Présent, le député du NPD Pierre Nantel a invité notamment YouTube - représenté hier par Romain Becker - à être « un bon citoyen corporatif ».

« Le gouvernement canadien s'est couché à terre devant Netflix », a dénoncé le député qui a travaillé pendant 20 ans dans l'industrie de la musique, notamment chez Audiogram.

Si le gouvernement français a réussi à convaincre Netflix d'investir dans la production d'oeuvres et de contenu, le gouvernement canadien pourrait aussi le faire dans le domaine de la musique, plaide-t-il.

Selon Dorothée Parent-Roy, de Believe Digital, l'industrie musicale québécoise doit quant à elle mieux se vendre aux différents services et plateformes d'écoute en ligne, en plus d'y promouvoir la présence de ses artistes. Notamment en créant des listes d'écoute. « Il manque de prescripteurs de goût du Québec », a-t-elle souligné.

Pour Stéphanie Moffatt (qui assure la gérance de sa soeur Ariane), les Deezer, Songza et compagnie sont devenus « un joueur incontournable », mais elle les considère comme « un partenaire de visibilité et pas de contenu ».
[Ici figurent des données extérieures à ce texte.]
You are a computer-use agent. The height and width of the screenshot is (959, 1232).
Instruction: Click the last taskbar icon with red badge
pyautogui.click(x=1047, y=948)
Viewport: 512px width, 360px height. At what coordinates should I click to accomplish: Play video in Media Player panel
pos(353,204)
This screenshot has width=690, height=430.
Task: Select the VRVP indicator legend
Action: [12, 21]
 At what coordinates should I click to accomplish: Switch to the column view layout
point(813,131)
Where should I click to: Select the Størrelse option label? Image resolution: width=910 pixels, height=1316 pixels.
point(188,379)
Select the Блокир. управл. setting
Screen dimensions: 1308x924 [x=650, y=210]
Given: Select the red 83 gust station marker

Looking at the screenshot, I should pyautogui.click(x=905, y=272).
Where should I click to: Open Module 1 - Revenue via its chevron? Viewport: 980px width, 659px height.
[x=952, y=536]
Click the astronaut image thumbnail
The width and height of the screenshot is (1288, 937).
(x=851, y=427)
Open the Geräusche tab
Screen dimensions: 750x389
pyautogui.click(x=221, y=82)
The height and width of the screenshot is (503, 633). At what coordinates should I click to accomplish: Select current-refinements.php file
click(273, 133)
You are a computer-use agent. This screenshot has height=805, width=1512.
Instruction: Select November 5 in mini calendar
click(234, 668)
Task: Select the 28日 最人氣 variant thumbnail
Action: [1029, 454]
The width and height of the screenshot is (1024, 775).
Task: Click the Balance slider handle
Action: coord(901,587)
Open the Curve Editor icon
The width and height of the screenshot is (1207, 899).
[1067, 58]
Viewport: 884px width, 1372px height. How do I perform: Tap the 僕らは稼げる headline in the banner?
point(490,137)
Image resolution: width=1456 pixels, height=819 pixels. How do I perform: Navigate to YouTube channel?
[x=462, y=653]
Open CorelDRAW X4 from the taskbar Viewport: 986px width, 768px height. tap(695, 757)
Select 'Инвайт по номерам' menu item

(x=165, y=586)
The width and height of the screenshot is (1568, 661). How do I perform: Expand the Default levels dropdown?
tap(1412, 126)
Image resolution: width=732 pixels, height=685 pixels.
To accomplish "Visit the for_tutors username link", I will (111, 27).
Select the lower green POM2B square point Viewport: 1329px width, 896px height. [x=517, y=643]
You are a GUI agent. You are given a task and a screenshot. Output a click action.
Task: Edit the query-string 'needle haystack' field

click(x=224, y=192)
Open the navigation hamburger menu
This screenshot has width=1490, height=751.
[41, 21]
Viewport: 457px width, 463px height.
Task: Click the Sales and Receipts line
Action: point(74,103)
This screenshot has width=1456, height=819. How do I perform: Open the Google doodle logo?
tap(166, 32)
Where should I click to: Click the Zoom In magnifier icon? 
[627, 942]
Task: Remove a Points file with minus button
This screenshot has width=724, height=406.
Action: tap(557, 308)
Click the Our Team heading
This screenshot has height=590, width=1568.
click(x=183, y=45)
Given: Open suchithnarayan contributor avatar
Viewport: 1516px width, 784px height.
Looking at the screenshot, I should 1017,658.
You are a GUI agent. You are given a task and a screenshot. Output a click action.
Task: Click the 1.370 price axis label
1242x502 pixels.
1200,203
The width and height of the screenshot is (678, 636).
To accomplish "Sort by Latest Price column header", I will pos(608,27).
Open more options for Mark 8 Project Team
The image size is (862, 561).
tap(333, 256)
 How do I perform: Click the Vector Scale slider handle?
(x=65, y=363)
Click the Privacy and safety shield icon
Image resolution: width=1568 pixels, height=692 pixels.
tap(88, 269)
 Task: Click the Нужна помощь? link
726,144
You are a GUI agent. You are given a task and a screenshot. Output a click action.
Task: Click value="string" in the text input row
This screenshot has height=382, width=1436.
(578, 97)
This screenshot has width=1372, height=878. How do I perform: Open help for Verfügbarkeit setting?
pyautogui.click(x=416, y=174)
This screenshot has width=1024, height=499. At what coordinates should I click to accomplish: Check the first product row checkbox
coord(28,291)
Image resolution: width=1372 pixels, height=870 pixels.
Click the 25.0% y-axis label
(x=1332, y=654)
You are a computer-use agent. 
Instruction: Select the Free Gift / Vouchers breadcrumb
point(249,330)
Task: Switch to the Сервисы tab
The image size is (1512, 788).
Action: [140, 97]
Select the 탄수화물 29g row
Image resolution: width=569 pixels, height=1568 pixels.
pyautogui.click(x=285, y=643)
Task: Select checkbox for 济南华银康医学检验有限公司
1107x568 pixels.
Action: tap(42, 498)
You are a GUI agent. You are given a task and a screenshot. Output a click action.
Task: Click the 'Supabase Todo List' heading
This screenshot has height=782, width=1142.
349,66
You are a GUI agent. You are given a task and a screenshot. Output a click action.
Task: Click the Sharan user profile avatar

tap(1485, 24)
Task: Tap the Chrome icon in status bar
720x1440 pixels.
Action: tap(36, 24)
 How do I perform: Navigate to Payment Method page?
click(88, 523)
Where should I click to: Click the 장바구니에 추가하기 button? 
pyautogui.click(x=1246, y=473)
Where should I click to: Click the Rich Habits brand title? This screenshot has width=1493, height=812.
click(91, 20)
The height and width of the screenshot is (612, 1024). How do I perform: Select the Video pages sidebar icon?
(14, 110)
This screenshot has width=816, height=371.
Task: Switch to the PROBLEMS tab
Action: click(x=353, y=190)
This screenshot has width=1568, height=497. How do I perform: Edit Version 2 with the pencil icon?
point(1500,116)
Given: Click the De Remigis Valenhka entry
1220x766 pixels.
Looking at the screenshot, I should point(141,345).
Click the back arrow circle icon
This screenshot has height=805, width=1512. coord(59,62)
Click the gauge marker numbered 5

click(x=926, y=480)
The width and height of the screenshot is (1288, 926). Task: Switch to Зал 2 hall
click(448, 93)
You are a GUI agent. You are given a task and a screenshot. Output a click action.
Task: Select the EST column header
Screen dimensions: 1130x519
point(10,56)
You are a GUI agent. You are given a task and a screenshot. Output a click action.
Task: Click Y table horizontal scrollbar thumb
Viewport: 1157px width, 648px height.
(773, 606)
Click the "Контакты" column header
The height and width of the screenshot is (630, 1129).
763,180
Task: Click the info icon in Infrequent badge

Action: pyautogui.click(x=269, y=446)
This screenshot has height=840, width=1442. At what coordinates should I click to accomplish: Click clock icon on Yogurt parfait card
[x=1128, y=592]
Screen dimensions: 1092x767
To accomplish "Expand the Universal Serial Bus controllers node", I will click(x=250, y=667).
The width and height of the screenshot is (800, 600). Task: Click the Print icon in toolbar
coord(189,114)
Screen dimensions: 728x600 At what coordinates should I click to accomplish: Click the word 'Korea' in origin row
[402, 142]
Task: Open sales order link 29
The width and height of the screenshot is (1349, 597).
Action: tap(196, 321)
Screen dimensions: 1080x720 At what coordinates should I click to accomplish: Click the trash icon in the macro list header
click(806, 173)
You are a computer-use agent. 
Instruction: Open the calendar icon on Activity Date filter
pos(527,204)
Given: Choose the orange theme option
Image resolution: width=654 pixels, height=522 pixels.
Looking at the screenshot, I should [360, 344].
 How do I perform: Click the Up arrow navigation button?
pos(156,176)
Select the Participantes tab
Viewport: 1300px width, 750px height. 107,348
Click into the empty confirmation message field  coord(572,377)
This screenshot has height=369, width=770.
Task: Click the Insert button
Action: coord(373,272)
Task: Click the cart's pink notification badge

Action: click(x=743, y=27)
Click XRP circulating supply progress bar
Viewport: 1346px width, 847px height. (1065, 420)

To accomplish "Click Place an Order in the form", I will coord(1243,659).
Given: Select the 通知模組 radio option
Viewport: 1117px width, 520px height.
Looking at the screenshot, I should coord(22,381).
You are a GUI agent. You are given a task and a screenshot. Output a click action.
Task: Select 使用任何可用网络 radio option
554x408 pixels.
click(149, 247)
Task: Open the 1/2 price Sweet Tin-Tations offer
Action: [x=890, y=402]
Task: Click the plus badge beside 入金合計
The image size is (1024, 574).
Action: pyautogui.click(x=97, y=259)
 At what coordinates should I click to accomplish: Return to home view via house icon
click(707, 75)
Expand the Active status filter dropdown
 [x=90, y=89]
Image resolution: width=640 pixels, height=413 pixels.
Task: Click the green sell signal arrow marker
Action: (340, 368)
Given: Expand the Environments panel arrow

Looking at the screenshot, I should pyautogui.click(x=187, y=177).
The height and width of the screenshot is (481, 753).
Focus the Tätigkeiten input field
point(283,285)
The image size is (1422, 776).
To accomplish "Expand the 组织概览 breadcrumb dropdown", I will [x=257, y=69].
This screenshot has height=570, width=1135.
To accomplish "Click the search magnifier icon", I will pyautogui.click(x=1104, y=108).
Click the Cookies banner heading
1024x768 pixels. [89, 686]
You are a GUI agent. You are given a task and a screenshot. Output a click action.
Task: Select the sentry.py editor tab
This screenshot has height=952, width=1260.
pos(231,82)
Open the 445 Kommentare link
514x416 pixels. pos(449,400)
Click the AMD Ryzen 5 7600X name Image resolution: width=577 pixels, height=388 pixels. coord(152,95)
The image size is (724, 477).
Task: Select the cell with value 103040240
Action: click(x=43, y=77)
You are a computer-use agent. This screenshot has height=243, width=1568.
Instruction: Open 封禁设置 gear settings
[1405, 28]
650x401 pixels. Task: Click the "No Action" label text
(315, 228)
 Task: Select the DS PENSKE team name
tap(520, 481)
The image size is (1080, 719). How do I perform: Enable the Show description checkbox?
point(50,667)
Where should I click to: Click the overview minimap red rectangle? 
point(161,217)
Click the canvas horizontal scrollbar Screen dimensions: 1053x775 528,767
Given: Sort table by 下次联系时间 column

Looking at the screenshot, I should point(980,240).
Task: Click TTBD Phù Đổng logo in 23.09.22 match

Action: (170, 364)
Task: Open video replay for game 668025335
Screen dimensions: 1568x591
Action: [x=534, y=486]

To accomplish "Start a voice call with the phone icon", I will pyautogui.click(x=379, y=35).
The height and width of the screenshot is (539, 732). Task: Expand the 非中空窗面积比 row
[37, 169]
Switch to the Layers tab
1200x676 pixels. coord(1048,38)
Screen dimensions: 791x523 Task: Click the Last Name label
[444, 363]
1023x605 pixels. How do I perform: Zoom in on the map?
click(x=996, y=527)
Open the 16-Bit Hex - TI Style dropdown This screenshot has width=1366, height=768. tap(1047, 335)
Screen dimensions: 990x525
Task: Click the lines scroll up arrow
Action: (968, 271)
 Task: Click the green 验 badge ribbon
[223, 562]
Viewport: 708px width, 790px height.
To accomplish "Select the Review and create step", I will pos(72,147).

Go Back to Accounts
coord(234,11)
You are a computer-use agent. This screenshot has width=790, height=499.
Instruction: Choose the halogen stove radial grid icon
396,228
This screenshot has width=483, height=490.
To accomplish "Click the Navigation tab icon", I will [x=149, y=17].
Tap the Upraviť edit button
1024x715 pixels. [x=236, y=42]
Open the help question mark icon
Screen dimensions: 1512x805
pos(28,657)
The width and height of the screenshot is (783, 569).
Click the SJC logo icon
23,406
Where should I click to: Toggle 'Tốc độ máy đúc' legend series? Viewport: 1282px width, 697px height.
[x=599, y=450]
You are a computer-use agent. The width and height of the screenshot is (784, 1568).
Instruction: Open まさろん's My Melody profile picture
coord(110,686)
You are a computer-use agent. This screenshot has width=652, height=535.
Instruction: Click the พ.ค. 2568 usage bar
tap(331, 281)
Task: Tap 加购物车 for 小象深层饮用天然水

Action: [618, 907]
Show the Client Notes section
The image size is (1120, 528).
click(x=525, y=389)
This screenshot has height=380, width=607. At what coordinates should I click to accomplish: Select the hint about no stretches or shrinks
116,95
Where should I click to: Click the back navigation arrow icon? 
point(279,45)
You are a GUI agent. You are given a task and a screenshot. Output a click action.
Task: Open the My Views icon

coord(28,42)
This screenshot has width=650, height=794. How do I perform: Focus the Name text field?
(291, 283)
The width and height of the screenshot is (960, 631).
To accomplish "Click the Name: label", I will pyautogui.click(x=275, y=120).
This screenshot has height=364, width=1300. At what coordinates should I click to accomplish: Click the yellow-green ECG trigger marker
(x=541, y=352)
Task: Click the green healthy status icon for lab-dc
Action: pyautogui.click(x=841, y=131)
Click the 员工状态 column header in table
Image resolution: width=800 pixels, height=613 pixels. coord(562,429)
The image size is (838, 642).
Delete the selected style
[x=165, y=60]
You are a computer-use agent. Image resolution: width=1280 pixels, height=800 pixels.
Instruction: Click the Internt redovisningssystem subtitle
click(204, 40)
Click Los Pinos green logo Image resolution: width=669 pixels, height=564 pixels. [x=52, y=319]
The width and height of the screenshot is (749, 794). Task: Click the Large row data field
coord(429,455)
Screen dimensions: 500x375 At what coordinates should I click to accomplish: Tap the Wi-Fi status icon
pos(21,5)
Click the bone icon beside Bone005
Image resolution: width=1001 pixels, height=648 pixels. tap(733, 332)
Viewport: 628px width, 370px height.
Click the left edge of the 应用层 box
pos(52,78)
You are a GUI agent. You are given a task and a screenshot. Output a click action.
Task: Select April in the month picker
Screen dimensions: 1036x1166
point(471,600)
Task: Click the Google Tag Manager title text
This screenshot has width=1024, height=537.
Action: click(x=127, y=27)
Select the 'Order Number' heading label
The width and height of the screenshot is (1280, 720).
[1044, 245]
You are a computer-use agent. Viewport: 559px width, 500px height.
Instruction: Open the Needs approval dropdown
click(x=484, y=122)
Si les Moffatt ont décidé que l'album 22h22 ne serait pas disponible sur les services d'écoute en ligne, c'est dans l'optique de « rentabiliser l'investissement initial » au lieu « d'aller chercher de nouveaux fans ». « Une fois que tu as fait le front de tous les journaux et Tout le monde en parle [...], t'as pas besoin d'offrir ta musique en streaming », a lancé Stéphanie Moffatt. Il faut plutôt multiplier les revenus pour rembourser les artisans de l'album, des musiciens au graphiste de la pochette.

Spotify et Deezer offrent différents forfaits (payants ou non). Pour Georges Tremblay de Believe Digital, les gens doivent oublier l'ancien modèle économique de l'industrie et penser à long terme. Au nombre de fois où il a écouté l'album Dark Side of the Moon de Pink Floyd, il croit que le groupe aurait eu, en fin de compte, plus de redevances de streaming que de droits d'auteur découlant de la vente traditionnelle de l'album.

« Il faut reconstruire des logiques de promotion sur les réseaux sociaux. », affirme Romain Becker, gestionnaire de partenariats musicaux chez YouTube.

« La vérité des prix »

L'économiste Marcel Boyer estime que les redevances versées aux musiciens sont trop faibles, notamment par rapport aux salaires des animateurs des radios musicales commerciales.

Grâce à un savant calcul de prix par minute et de ratio de temps d'antenne « musical/parlé », il estime que les musiciens devraient empocher annuellement des redevances de 440 millions au lieu des 178 millions (chiffres les plus récents).

« Ce n'est pas mon opinion, mais mon point de vue d'économiste qui croit en la vérité des prix », a conclu le professeur à l'Université de Montréal.

En après-midi, l'ADISQ dévoilait sa nouvelle plateforme numérique, dont La Presse a fait état hier.